The 63-year-old Allen Tate Companies entered the Upstate region in 2008, expanded to the Mountain Lakes region in 2018 and operates eight local offices spanning from Greenville and Easley to Lake Keowee and Lake Hartwell.
In 2020, the Carolinas’ real estate leader found itself navigating a real estate market like never before, said Pat Riley, Allen Tate Companies president and CEO.
“Since June, housing across this country has recovered in an unparalleled way. After a considerable loss due to COVID in the spring, we have made up for the market in the second half of the year,” Riley said.

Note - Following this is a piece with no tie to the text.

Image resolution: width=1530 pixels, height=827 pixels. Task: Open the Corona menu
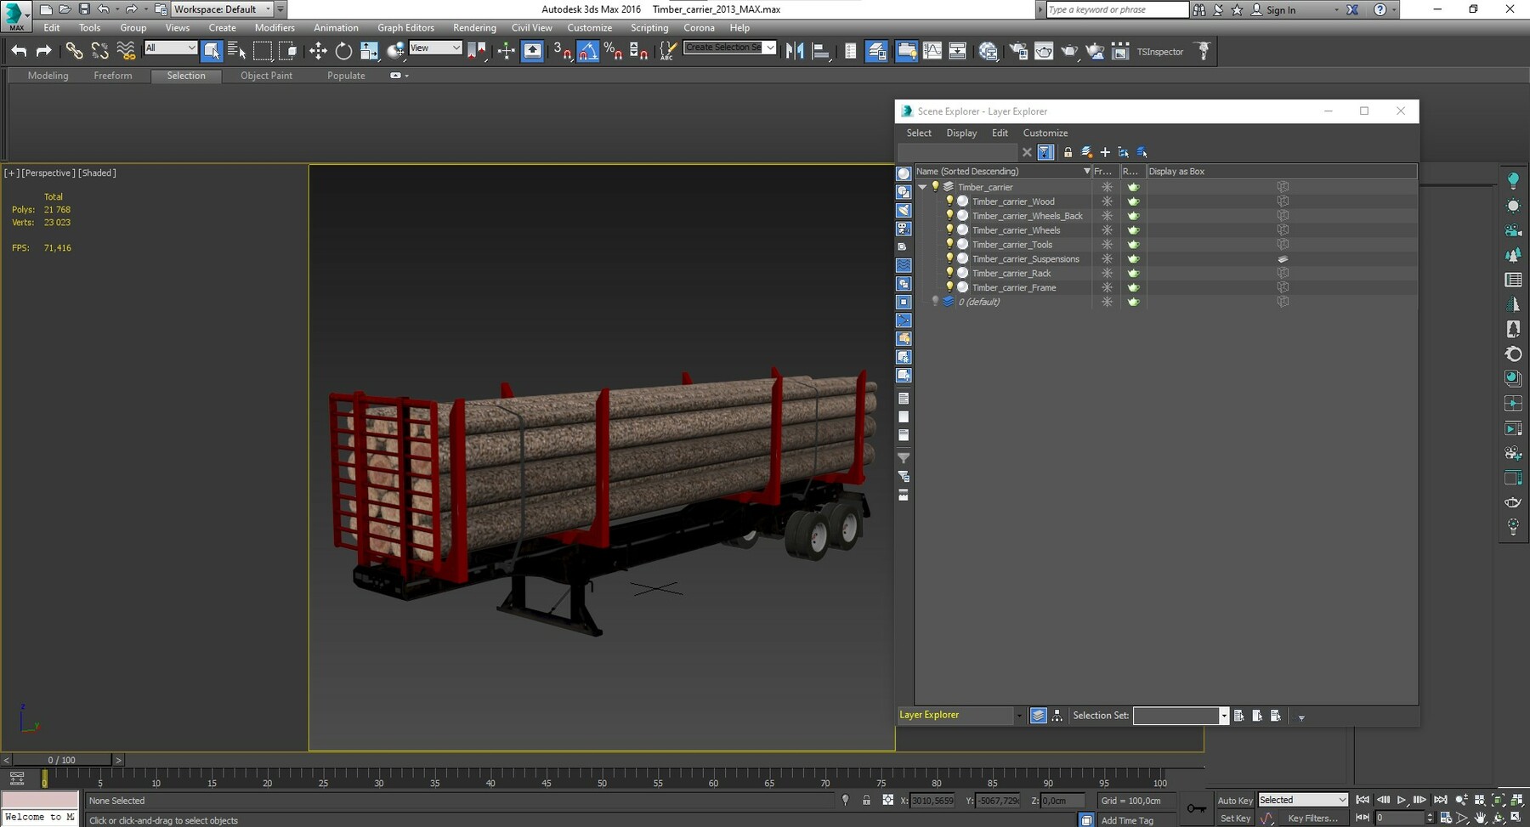pyautogui.click(x=699, y=27)
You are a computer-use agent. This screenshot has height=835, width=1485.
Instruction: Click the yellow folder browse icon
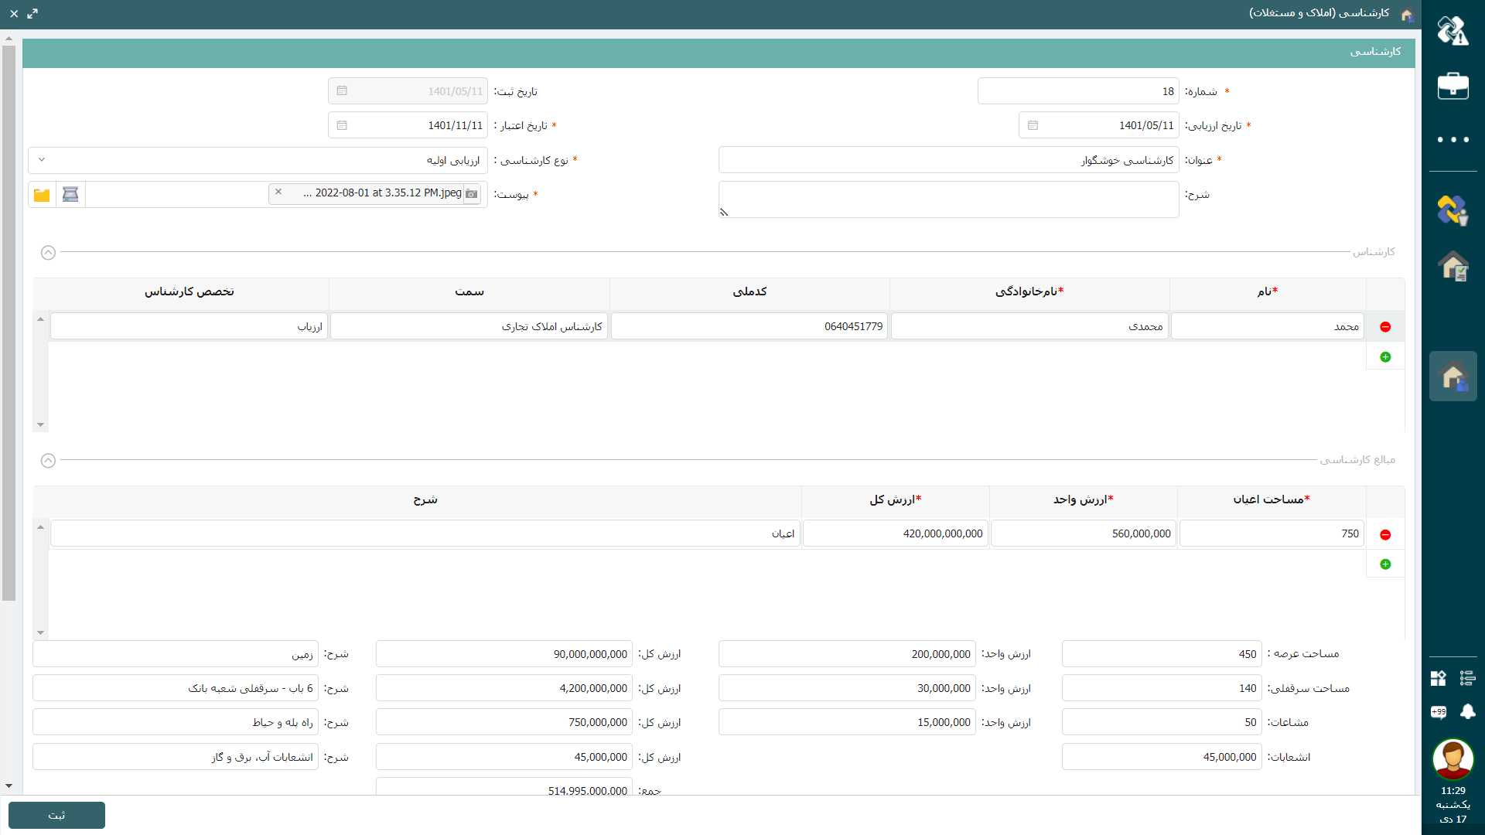pos(42,194)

Across the country, about 6 million homes were sold in 2020, an increase of 10.5 percent over 2019, Riley said. One million of these homes were new construction, an increase of 43.2 percent over the previous year. And mortgage applications are up more than 30 percent, thanks to historic low interest rates.
“Today, the word is move – or refinance,” Riley said.
In the Upstate, low interest rates will continue to sustain active buyer demand, Bardo said. But interest rates could spike as early as summer 2021, as the country continues in an inflationary cycle, Riley said. That could cause some undecided buyers to get off the fence in the short term. But finding a home to purchase is the bigger issue.
Inventory will remain a challenge for several reasons. Baby Boomers – who have been dragging their feet for the past decade – have delayed selling for another year because of COVID. New construction still lags because of a builder labor shortage, tighter government regulation, and a COVID-disrupted supply chain. And all those people who bought new homes – or refinanced their home – will contribute to the inventory issue, as they comfortably settle in and stay put, Bardo said.
“High demand with low supply is expected to provide the catalyst for additional appreciation,” Bardo said.
Riley said that throughout the Carolinas, homes will continue to appreciate at a rate of 8 to 11.4 percent, but he reminds sellers that real estate is very, very local.
“This appreciation is the result of lack of inventory, but it does not forecast another housing bubble like 2006, when lending standards were very relaxed and people were disenchanted with the stock market,” Riley said. “Depending on inventory and demand, some areas could see lower appreciation.”
One strong advantage for the Upstate region is the secondary housing market.
“COVID has taught us that we deserve an escape home at the lake, mountains or beach. And interest rates say, if ever, now is the time,” Riley said.
First-time homebuyers and buyers relocating from other markets will create most of the demand in the region, Bardo said.
“Our region is blessed with a culture that is attractive to buyers who desire to escape the larger cities for less dense markets,” Bardo said. “But we still need to remedy the inventory problem — which is happening in many desirable markets, not just the Upstate.”
With a limited number of starter homes, first-time buyers must be ready to purchase and prepared to compete, Riley said.
Despite the unpredictability of 2020, the New Year brings promise.
“The forecast for the Upstate residential real estate market remains optimistic, with strong tailwinds,” Bardo said.